海外ユニクロ事業は、売上収益が1兆8340億円(25.9%増)、事業利益が3453億円(45.4%増)と、大幅な増収、増益となった。

「中国大陸」は増収、2桁の増益。マーケティングを強化したことや、気温が上昇した5月に夏物需要が盛り上がり、イージーパンツや UVカット、UTなどの販売が好調だったことで、既存店売上高は増収となった。「香港」と「台湾」は、ミニTやバギーバレルレッグジーンズなど、顧客の需要を捉えた商品の販売が好調で、増収増益となった。

「韓国」はウィメンズに加え、メンズ、キッズの商品も SNS で話題となり、2桁の増収増益。「東南アジア・インド・豪州地区」も 2桁の増収増益。UVカットパーカや Tシャツといった夏物商品に加えて、ジーンズ、スウェットなど通年商品の販売も増収に寄与した。

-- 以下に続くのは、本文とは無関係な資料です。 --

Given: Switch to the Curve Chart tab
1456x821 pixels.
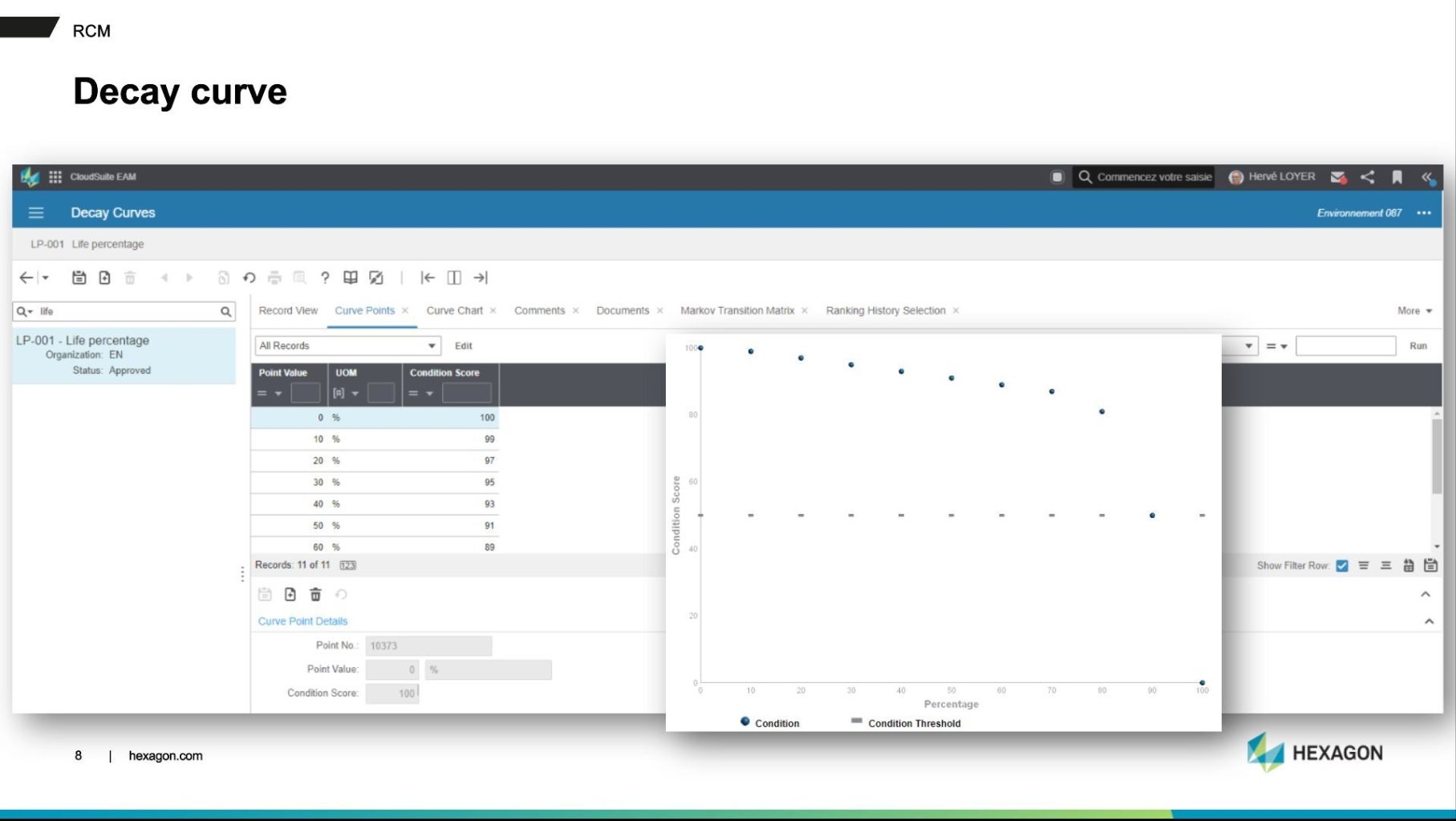Looking at the screenshot, I should [454, 311].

「北米」は2桁の増収増益。LifeWearを体現する店舗の出店やコア商品のアップデートなど、継続的なニュース発信が奏功し、好調な業績となった。欧州も2桁の増収増益と、好調。新規出店した店舗が好調に推移したことに加え、トレンドを反映した通年商品、リネンシャツや半袖ニットなどの夏物商品が顧客から高く評価され、大幅な増収となった。当第3四半期連結会計期間では、北米はシカゴの旗艦店を含め、ニューヨーク、ボストンに大型店を計6店舗出店した。また、欧州は、新規都市のブリストル(英国)、ユトレヒト(オランダ)を含め計4店舗、韓国は明洞にグローバル旗艦店を出店するなど、ブランドを代表する店舗を続々とオープンしたことで、グローバルにおけるブランド力はさらに高まった。

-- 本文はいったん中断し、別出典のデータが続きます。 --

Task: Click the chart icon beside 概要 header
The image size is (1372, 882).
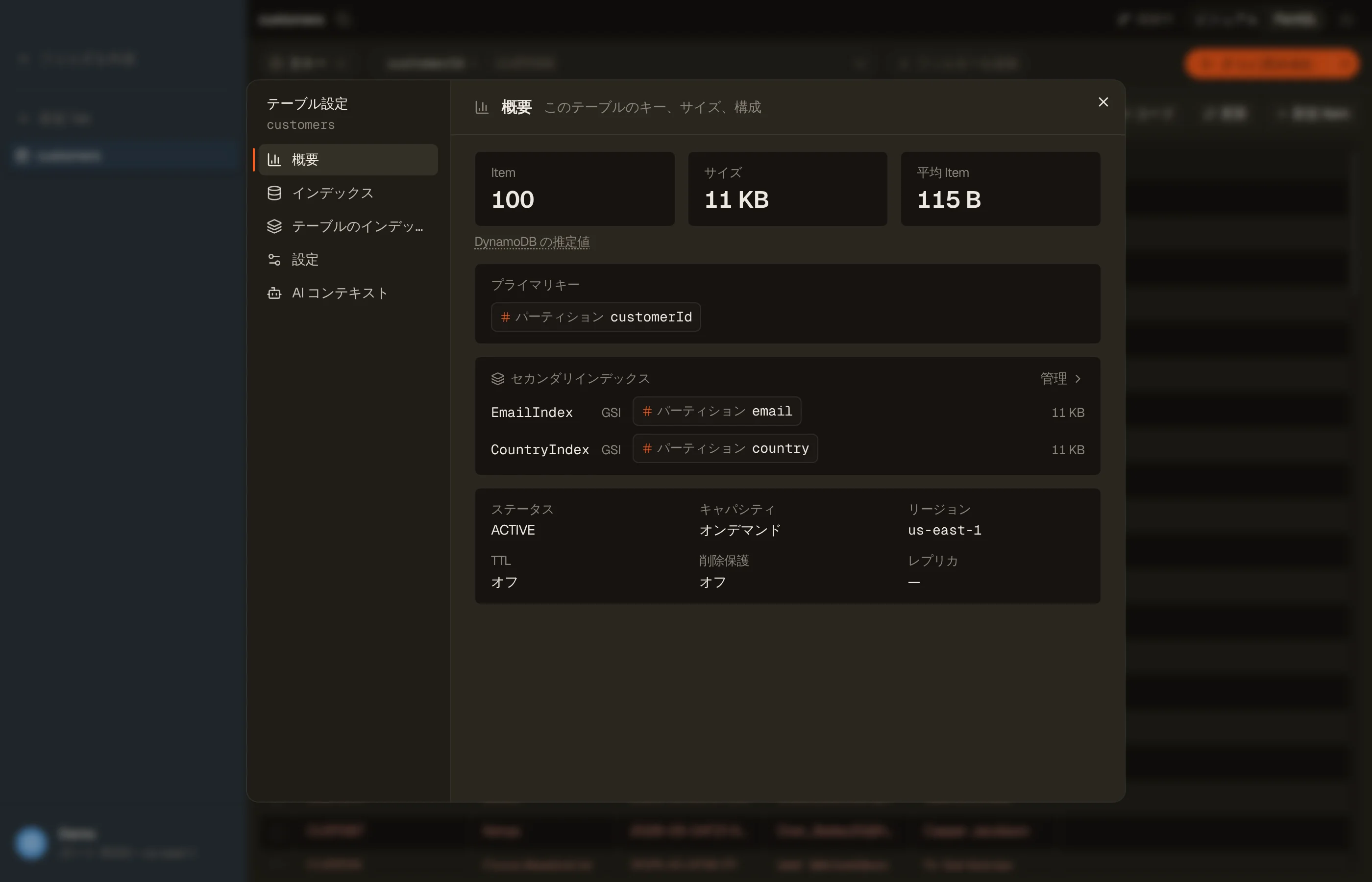Action: [x=482, y=107]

ジーユー事業の売上収益は2656億円(前年同期比3.7%増)、事業利益は321億円(28.0%増)と増収、大幅な増益。戦略的に売り込む商品の情報発信を強化したことで、バレルアンクルパンツやシアーTシャツ、バレエスニーカーなど、トレンドや顧客のニーズを捉えた商品の販売が好調で、既存店売上高は増収となった。売上総利益率は、素材や調達など原価低減の取り組みを進めたことで改善した。売上高販管費比率は、品番数の削減や在庫の適正化により店舗オペレーションが効率化したことで、人件費比率を中心に改善した。

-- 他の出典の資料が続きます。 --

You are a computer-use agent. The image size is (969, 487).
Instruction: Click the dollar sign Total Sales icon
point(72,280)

グローバルブランド事業の売上収益は963億円(4.2%減)、事業利益は19億円(33.4%減)と減収、大幅な減益となった。「セオリー事業」は現地通貨ベースで減収、増益。これはグローバルで卸売り販売が減少したことや、シーズン初めに気温が低く推移し、夏物商品の販売が伸び悩んだことによる。事業利益は、米国事業を中心に値引率が低下したことで、増益となった。「プラステ事業」は、メンズの販売が好調だったことや eコマース売上高が伸長したことで、増収増益となった。「コントワー・デ・コトニエ/プリンセスタム・タム事業」は、現地通貨ベースで減収だったが、赤字幅は縮小した。これは、不採算店舗を中心に、店舗網の集約を進めた結果、5月末時点の店舗数が、前年同期の144店舗から77店舗へと、ほぼ半減したことによる。